Despite the above consideration, I concur in the judgment of reversal, for the sole reason that the Florida Statute of Frauds bars recovery upon this oral contract. Section 725.02, Florida Statutes, 1957, F.S.A., provides:
“Contracts to sell personalty. — No contract for the sale of any personal property, goods, wares or merchandise shall be- good, unless the buyer shall accept the goods (or part of them) so sold and actually receive the same, or give something in earnest to bind the bargain or in part payment, or some note or memorandum in writing of the said bargain or contract be made and signed by the parties to be charged by such contract, or their agents thereunto lawfully authorized.”
The Florida Supreme Court held in Southern Life Insurance and Trust Co. v. Cole, 1850, 4 Fla. 359, held that shares of stock were “personal property” within the meaning of the quoted statute.

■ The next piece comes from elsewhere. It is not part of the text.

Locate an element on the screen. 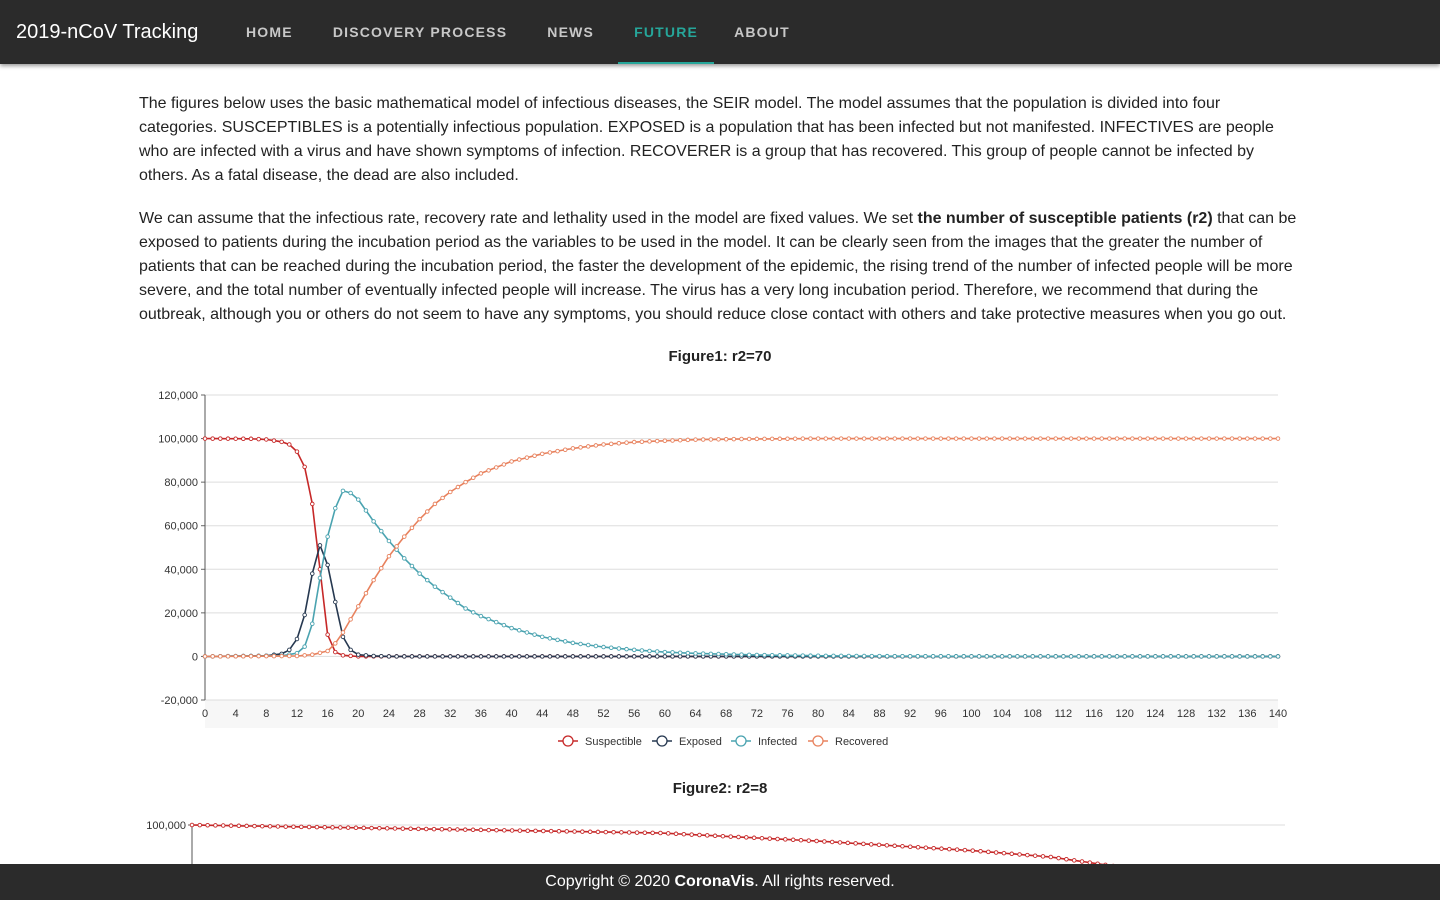  x-tick-label: 128 is located at coordinates (1186, 714).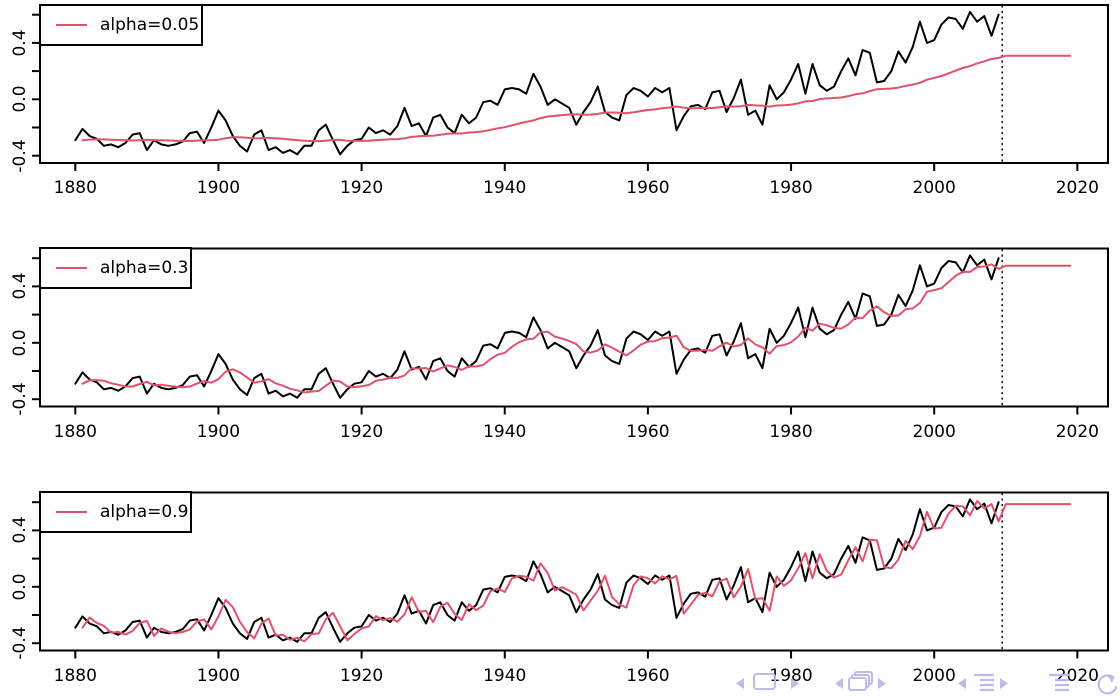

The agreement here was clearly a contract for the sale of personal property. According to the evidence before the court at the summary judgment hearing, the buyer (the appellee here) did not accept and receive the goods (or part of them), or give something in earnest to bind the bargain or as part payment, and there was no contract or promise in writing or note or memorandum thereof in writing, as required by the statute.
The appellee pleaded the Statute of Frauds in his answer, and I think this defense was proven fatally to the appellant’s cause. While the Circuit Court did not mention the Statute of Frauds in the summary judgment, I think the judgment should be affirmed because it was right and lawful, though for different reasons from those stated therein.